Information is intentionally filtered out.

Edit many months later: The next comment here asked "why"; the anchor in the first link was missing several characters, which made it difficult to see in which part of the document I had in mind.

This security feature is an attempt to avoid disclosing information in HTTP headers that may be sensitive. The W3C CORS link says:

User agents must filter out all response headers other than those that are simple response headers, or the field name does not match the ASCII value for one of the Access-Control-Expose Headers (if any) header values ​​before exposing the response headers to the APIs, defined in the CORS API specifications.

This snippet contains links for a "simple response header" listing Cache-Control, Content-Language, Content-Type, Expires, Last-Modified, and Pragma. So those are transmitted. The "Access-Control-Expose-Headers" header header allows the remote server to set other headers by listing them there. See the W3C documentation for more information.

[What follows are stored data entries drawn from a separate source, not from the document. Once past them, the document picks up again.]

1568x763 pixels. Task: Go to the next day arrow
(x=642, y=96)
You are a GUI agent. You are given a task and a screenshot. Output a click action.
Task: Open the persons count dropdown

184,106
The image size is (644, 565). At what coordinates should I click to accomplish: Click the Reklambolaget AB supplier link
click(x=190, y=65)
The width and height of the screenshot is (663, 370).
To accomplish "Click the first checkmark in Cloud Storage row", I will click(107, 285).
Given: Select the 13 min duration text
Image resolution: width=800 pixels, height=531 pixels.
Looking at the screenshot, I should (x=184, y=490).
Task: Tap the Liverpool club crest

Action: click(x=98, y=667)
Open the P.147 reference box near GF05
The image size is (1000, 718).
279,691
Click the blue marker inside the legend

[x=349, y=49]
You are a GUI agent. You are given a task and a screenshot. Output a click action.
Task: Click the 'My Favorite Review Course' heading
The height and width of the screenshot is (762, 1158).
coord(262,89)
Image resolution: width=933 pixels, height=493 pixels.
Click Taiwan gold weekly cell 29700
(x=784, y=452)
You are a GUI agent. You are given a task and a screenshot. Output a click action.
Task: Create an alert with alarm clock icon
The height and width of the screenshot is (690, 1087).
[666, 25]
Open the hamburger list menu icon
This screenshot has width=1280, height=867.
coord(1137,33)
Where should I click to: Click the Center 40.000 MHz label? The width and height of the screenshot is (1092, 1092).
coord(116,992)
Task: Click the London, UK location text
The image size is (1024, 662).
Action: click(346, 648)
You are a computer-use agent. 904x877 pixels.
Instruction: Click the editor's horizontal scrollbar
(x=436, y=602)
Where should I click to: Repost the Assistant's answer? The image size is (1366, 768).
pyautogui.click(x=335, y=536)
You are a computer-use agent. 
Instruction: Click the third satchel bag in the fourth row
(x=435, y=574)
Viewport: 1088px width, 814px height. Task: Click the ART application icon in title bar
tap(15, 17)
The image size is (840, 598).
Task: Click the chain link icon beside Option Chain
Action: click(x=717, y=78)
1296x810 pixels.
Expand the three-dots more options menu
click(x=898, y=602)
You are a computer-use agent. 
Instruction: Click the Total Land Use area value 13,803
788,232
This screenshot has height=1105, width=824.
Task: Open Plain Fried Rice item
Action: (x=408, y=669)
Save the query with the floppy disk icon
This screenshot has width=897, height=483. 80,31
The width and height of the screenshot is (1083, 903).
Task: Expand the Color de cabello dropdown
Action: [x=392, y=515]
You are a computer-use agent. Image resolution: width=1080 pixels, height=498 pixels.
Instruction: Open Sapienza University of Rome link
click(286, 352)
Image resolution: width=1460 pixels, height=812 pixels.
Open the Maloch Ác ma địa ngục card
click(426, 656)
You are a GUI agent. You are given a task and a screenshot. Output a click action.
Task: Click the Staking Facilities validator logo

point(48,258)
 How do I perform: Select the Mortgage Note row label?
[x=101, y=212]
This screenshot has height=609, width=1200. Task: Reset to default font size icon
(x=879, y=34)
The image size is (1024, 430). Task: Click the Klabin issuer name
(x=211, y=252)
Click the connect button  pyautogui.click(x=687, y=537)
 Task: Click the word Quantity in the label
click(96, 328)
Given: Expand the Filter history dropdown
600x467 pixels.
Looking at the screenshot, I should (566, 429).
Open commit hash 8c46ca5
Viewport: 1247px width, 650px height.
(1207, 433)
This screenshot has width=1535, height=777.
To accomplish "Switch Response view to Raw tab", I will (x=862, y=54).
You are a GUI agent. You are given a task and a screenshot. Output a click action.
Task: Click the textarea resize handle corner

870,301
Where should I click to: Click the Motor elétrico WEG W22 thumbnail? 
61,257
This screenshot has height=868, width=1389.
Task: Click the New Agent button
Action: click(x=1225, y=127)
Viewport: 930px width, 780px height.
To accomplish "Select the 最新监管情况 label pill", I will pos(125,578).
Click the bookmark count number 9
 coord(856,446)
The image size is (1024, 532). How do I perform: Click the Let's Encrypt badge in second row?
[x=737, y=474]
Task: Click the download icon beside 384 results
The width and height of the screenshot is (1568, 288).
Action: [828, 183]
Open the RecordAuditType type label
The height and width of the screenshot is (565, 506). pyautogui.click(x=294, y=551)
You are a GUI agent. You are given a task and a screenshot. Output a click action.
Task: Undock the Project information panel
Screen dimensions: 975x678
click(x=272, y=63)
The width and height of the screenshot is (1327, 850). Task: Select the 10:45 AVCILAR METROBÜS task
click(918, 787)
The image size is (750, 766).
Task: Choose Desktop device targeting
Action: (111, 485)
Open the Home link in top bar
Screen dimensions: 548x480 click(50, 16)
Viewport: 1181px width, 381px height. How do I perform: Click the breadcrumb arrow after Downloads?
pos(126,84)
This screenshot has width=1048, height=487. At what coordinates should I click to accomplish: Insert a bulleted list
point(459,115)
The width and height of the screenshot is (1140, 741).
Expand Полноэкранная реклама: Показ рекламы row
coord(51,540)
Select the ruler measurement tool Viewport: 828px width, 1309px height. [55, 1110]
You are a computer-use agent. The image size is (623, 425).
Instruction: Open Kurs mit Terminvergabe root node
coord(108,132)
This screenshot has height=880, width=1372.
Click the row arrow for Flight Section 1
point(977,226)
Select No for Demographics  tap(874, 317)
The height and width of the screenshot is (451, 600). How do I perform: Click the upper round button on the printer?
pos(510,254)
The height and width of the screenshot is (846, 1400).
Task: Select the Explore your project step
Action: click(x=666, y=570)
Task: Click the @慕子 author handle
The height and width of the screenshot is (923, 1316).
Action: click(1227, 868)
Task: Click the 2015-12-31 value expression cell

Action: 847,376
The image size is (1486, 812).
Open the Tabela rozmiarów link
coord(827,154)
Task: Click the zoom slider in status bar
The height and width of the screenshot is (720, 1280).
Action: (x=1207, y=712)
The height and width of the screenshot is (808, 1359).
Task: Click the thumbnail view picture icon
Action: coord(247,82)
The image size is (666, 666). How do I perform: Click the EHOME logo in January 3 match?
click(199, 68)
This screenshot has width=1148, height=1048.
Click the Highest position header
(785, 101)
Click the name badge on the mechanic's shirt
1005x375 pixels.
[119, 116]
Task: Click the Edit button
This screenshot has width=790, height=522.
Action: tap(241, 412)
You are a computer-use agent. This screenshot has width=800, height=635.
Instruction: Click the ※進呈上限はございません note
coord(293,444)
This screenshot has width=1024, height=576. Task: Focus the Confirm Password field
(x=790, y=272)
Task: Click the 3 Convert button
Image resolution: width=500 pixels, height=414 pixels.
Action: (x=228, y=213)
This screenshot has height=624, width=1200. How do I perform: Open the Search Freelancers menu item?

Remember that you have one origin - let's say that the web page you downloaded in your browser launched some JavaScript bit - and the script sends a request to another source, which is usually not allowed, as malware can do unpleasant things this way. Thus, the browser that runs the script and performs HTTP requests on its behalf acts as a gatekeeper.

The browser looks at the response from this server of a "different origin", and if it does not seem to be "participating" in CORS, the required headers are missing or distorted - then we are not able to trust. We cannot be sure that the local script works in good faith, because it seems to be trying to contact servers that did not expect you to be connected in this way. Of course, the browser should not β€œleak” any confidential information from this remote server, simply passing the entire response to the script without filtering, which basically will allow you to resolve the cross-search request. A disclosure vulnerability will be detected.

This can make debugging difficult, but it is a compromise between security and usability, because since the "user" is the developer in this context, security has a significant priority.